Collected data:
□ □ □ □

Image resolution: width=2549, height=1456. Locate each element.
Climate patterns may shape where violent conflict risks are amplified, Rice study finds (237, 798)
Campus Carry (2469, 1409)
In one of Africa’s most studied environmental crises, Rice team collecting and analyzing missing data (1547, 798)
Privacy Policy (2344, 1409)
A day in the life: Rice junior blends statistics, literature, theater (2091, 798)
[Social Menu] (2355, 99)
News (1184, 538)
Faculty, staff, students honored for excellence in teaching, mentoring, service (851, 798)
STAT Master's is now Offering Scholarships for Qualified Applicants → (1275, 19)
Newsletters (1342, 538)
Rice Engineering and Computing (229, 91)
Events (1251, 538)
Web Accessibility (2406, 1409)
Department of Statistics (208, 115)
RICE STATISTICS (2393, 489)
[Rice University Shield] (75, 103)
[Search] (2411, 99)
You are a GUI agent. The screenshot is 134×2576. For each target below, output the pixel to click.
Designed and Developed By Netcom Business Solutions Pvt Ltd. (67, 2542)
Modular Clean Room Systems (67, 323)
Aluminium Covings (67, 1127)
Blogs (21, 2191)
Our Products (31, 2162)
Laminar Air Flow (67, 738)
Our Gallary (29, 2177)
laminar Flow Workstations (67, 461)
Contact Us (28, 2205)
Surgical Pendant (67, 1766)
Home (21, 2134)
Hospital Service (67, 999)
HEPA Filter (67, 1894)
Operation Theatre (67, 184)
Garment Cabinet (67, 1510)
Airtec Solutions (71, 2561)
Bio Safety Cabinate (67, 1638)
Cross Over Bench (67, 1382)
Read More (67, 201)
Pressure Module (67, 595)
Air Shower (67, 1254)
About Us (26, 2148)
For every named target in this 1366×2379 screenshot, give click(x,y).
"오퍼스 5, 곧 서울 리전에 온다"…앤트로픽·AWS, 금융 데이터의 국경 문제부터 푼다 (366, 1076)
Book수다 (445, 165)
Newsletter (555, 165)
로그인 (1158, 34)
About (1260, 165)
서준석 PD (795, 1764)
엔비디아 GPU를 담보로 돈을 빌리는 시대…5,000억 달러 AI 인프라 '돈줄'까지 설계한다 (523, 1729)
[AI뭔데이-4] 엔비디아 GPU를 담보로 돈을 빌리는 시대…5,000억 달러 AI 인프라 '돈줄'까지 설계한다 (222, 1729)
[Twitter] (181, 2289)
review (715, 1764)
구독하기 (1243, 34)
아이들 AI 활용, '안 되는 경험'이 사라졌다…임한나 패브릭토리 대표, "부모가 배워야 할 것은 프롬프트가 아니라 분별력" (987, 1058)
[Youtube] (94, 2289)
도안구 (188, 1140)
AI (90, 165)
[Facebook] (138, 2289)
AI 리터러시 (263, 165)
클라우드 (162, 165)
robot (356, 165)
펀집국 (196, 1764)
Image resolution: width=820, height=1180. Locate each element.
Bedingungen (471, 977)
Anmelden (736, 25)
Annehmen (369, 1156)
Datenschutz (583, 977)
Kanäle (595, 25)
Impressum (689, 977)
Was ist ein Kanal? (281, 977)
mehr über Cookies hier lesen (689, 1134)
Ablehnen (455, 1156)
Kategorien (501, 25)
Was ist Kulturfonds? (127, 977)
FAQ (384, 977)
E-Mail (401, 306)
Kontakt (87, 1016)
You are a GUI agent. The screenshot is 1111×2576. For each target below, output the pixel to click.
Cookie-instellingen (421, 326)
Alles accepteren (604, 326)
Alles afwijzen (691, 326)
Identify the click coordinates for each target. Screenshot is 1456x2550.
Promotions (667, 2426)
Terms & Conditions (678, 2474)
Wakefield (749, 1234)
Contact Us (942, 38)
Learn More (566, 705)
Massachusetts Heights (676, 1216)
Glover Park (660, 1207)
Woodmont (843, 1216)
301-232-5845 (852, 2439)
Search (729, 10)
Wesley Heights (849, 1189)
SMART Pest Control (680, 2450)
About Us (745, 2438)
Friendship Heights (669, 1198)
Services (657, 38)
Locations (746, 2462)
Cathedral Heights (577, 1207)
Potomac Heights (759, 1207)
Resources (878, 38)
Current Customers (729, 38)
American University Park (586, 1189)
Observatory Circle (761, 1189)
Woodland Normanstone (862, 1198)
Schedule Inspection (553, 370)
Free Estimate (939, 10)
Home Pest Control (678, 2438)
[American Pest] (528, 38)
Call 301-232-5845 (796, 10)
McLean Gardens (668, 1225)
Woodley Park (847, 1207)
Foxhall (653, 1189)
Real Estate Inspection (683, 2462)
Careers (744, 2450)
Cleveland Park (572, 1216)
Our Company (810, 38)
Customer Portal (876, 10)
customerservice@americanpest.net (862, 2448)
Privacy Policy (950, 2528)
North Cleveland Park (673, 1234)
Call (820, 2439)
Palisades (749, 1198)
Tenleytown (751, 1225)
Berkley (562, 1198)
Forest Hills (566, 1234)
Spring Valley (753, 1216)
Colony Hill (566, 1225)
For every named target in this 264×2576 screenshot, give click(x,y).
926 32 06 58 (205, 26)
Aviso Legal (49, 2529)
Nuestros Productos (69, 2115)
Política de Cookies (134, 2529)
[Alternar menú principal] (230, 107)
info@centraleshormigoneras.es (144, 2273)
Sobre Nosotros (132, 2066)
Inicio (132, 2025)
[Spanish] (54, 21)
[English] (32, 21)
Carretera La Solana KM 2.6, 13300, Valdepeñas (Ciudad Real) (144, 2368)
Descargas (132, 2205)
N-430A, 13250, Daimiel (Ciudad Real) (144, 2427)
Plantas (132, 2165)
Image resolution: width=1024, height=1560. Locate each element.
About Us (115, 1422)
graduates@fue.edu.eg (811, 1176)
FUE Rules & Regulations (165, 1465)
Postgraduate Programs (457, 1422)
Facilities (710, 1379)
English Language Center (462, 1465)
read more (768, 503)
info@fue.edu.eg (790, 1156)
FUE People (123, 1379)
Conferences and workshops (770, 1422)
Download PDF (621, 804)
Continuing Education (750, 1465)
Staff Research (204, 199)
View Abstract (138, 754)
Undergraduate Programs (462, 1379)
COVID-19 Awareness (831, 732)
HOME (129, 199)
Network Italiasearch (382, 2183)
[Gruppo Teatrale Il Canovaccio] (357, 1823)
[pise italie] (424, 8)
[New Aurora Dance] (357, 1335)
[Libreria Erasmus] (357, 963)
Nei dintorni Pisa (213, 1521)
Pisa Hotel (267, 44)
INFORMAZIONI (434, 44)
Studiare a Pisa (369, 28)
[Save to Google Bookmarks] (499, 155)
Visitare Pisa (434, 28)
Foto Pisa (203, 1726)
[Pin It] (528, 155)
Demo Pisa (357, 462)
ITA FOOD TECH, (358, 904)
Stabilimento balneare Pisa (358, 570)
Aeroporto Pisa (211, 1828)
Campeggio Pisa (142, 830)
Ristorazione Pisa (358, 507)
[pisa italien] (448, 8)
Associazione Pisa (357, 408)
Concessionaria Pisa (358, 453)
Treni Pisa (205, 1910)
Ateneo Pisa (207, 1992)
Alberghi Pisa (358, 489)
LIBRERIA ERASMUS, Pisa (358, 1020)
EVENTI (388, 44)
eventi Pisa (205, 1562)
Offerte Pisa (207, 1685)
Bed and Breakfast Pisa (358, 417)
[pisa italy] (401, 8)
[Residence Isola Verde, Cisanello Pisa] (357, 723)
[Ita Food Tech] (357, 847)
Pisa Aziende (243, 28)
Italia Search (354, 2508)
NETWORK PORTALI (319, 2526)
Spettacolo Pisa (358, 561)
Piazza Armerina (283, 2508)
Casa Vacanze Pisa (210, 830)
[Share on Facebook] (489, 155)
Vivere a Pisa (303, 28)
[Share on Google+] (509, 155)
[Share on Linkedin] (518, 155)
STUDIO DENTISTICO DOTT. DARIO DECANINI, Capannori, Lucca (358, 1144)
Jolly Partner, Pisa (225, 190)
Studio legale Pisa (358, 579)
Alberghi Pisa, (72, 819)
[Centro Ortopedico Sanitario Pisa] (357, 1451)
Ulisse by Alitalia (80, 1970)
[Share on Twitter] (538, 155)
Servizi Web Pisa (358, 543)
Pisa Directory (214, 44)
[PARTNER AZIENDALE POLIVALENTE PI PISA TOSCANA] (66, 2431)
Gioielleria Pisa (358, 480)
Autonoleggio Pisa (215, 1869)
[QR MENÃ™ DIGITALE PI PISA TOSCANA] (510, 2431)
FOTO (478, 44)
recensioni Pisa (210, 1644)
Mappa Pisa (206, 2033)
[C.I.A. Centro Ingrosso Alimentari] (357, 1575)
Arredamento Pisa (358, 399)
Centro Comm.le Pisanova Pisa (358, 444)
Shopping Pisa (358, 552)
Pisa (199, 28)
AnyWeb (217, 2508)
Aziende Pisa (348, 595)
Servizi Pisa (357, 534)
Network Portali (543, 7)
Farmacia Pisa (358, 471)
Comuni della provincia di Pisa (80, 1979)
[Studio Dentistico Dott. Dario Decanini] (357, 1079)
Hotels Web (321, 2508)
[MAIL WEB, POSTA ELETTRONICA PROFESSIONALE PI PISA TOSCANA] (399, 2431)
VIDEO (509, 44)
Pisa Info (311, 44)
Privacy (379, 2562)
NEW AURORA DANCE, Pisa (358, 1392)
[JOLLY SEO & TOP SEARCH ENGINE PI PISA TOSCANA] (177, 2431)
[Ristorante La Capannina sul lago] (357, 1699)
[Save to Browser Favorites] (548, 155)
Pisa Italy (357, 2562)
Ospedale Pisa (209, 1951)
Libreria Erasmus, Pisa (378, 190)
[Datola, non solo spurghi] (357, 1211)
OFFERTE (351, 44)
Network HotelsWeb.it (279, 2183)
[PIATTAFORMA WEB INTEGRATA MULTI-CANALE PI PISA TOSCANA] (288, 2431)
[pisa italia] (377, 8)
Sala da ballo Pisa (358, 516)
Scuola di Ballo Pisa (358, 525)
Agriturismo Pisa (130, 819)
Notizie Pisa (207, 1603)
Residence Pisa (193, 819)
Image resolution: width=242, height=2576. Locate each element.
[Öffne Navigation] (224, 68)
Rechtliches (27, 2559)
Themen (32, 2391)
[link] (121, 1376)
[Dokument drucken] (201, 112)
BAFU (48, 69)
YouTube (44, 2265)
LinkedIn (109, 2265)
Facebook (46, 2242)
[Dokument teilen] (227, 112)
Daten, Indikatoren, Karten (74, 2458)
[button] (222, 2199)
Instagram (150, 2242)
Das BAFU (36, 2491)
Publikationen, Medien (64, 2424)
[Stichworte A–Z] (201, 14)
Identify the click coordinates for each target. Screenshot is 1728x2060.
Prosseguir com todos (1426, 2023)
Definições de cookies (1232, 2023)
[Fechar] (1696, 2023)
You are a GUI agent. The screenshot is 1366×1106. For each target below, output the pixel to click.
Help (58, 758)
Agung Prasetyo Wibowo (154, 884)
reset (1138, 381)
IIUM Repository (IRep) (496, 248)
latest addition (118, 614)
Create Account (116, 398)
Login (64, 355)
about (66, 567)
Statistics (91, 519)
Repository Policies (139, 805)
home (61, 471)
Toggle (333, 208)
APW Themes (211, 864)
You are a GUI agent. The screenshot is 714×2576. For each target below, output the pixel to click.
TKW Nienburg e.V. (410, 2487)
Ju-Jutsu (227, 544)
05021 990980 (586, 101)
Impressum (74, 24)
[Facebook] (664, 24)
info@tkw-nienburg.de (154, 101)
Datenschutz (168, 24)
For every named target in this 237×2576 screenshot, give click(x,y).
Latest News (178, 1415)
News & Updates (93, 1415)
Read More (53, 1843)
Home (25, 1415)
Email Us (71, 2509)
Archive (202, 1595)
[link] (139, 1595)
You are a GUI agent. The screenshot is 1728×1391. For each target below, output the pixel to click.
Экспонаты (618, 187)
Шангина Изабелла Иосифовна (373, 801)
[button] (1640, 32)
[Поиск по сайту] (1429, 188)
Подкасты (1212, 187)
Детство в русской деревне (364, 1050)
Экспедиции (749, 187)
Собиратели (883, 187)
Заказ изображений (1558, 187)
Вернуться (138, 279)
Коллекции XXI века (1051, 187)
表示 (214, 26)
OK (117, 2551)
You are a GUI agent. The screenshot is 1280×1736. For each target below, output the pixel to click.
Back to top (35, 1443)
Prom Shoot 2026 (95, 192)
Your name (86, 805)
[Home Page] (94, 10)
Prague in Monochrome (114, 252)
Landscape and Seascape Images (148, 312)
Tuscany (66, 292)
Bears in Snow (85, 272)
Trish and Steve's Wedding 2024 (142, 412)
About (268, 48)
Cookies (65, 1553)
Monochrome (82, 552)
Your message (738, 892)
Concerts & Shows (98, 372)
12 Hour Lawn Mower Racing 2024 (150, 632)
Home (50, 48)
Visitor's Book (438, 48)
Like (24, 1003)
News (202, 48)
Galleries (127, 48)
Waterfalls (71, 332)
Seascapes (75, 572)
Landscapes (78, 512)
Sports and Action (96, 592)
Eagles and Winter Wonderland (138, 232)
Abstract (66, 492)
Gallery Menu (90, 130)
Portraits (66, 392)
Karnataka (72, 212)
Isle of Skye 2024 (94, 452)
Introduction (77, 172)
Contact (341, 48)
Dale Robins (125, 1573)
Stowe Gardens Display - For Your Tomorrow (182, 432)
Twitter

□ □ □ □

▸ WHAT TO WORK ON
Working from the records above, write out verbatim only the lines from the line containing "Our Gallary (29, 2177)" through the line containing "For every named target in this 1366×2379".

▸ TASK RESPONSE
Our Gallary (29, 2177)
laminar Flow Workstations (67, 461)
Contact Us (28, 2205)
Surgical Pendant (67, 1766)
Home (21, 2134)
Hospital Service (67, 999)
HEPA Filter (67, 1894)
Operation Theatre (67, 184)
Garment Cabinet (67, 1510)
Airtec Solutions (71, 2561)
Bio Safety Cabinate (67, 1638)
Cross Over Bench (67, 1382)
Read More (67, 201)
Pressure Module (67, 595)
Air Shower (67, 1254)
About Us (26, 2148)
For every named target in this 1366×2379 screenshot, give click(x,y).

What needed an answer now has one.